Above AGENT_TOOL_LIMIT (default 40) the agent switches to routed mode. Instead of exposing every MCP tool to the model, it exposes three meta-tools (list_resources, use_resource, call_mcp_tool) plus the render tools. The model picks a resource first (e.g. appointment) and then call_mcp_tool gates which underlying tools it can invoke.

VariablePurpose
AGENT_TOOL_LIMITAbove this many tools, switch to routed mode (40)
AGENT_INCLUDE_RENDERInject render_table + render_chart tools (true)

For backends with ~30 schemas (≈150+ tools) this is the difference between “the model picks the right tool 95% of the time” and “the model gets lost in the menu.”

Two synthetic tools the model can call to ask for a structured render:

  • render_table({ columns, rows, title? }) — channel adapter renders natively. HTTP/SSE: forwarded as a render event for the client. Slack: Block Kit table (markdown-table fallback for

    10 columns).

  • render_chart({ vegaLiteSpec, title? }) — Vega-Lite v5 spec.
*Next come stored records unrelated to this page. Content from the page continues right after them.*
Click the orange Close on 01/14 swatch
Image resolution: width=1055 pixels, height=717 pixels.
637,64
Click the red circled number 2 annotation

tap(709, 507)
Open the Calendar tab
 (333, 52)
Slack channel serialises to a QuickChart image URL.

These are validated by Zod so a prompt-injected response can’t smuggle raw HTML/SVG into a channel.

When AGENT_KEY is set the agent reads a per-tenant memory row (agentMemory) and a per-end-user profile row (customerProfile) and folds them into the system prompt at session start.

VariablePurpose
AGENT_KEYWhich agent this process is (e.g. support). Selects the persona / memory rows for prompt slots
AGENT_PERSONA_CACHE_TTL_SECONDSPer-process cache TTL for persona lookup (default 60). 0 to fetch every turn
AGENT_PERSIST_CONVERSATIONSPersist history + frozen prompt snapshot to davepi’s conversation schema (default true)
AGENT_SESSION_IDLE_SECONDSIdle gap after which a returning user is a NEW session (default 1800)
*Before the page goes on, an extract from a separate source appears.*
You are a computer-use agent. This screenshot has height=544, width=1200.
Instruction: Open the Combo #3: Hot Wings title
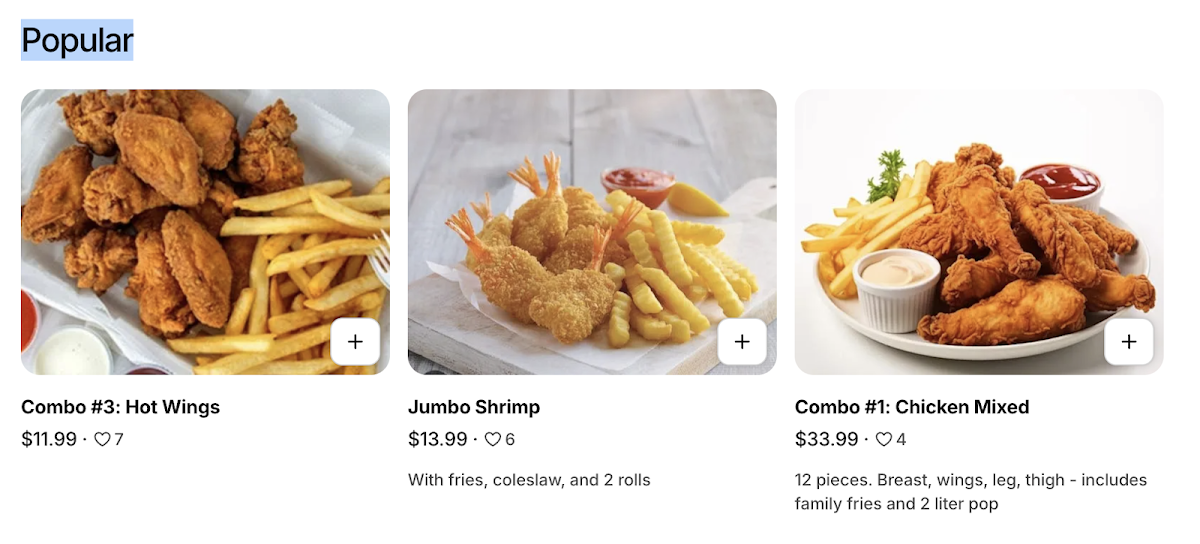click(x=120, y=407)
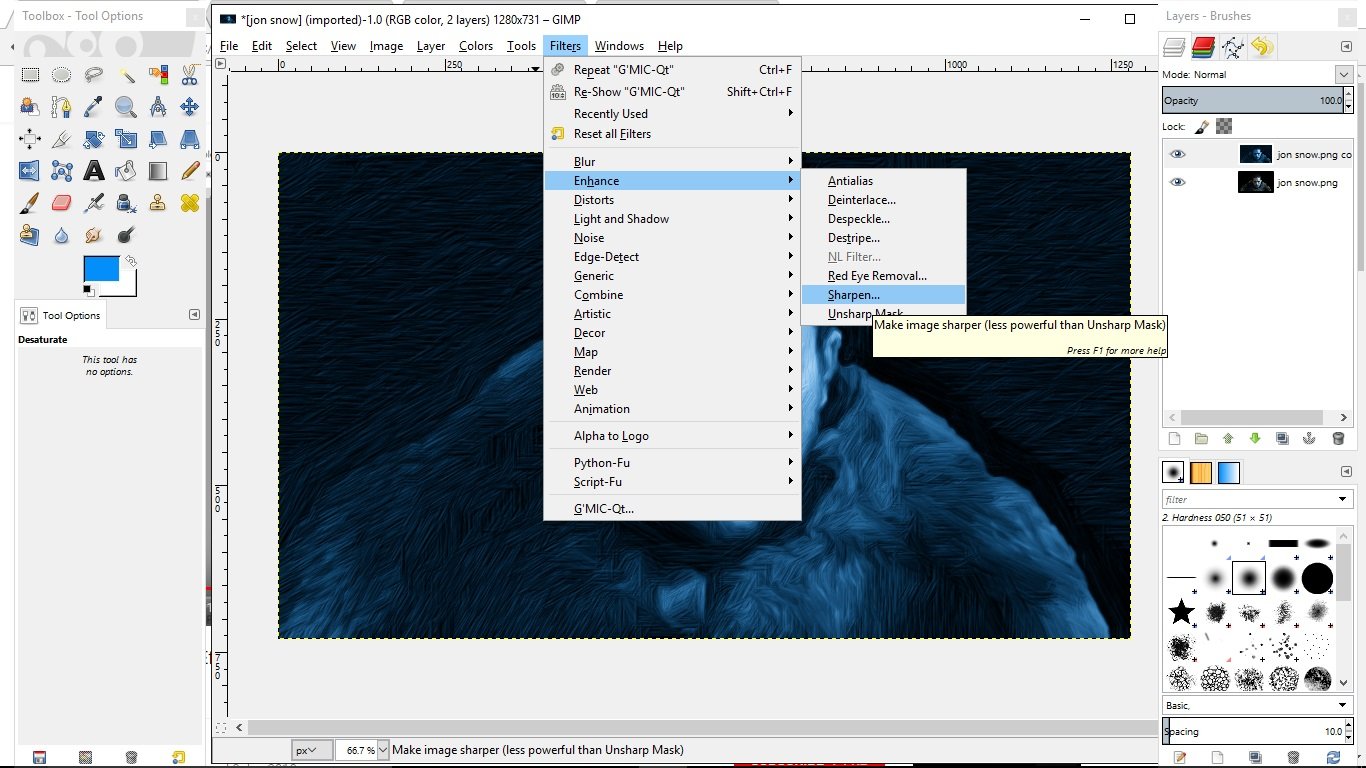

The snapshot is frozen at session start so the prefix stays byte-stable for Anthropic prompt caching. Treat memory/persona as slow-changing background — never as live system state. For anything that changes (order status, inventory), the agent calls a tool to read it fresh; the JWT remains the access boundary.
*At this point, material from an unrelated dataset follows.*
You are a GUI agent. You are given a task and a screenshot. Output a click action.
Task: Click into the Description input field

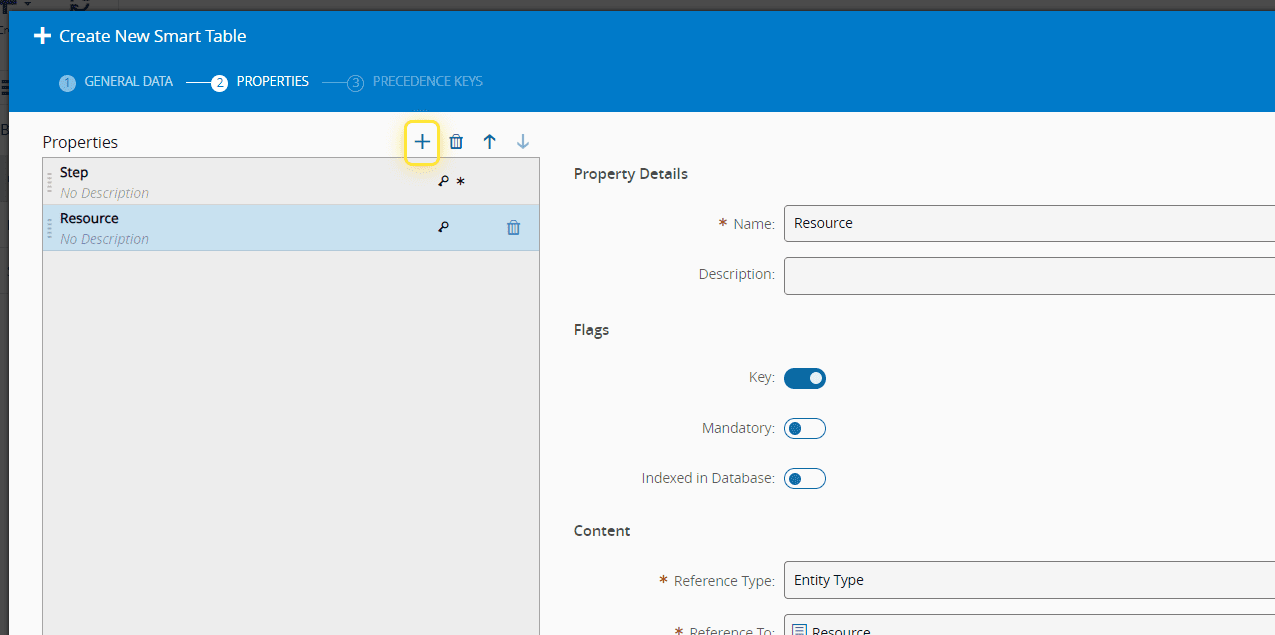(x=1028, y=275)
const { startAgent, runTurn, createAgent } = require('@davepi/agent');
// Start with all configured channels:
await startAgent();
// Or build the pieces and drive runTurn() yourself:
const { config, model, mcpClient, auth } = await createAgent({
llm: { provider: 'openai', model: 'gpt-4o-mini' },
});
const out = await runTurn({
config, model, mcpClient, auth,
channelCtx: { channel: 'my-channel', channelUserId: 'user-123' },
history: [],
userMessage: 'show me last week\'s orders as a chart',
onEvent: console.log,
});

mcpClient.callTool(name, args, channelCtx) is the low-level entry point. Results come back in the MCP SDK envelope; normalise them with the package’s normalizeMcpResult helper:

const { normalizeMcpResult } = require('@davepi/agent/lib/mcpResult');
const raw = await mcpClient.callTool(
'list_employee',
{ filter: { slack_user_id: ctx.channelUserId }, perPage: 1 },
ctx,
);
const employees = normalizeMcpResult(raw);
const emp = employees?.results?.[0];

Today the agent talks to one MCP endpoint (davepi). To bring in external capabilities (web search, vendor APIs, internal knowledge bases) the cleanest pattern is to expose those capabilities through davepi itself:

  • Add a custom REST route on the davepi server that calls the external API. The auto-MCP layer exposes it to the agent as a tool. See REST surface.
  • Or write a davepi plugin that registers schemas + routes the agent can use.

This keeps the agent’s tool surface uniform and lets you compose external capabilities with the existing ACL / audit / tenancy machinery. First-class support for multiple MCP endpoints (a roadmap item) will simplify the wiring further.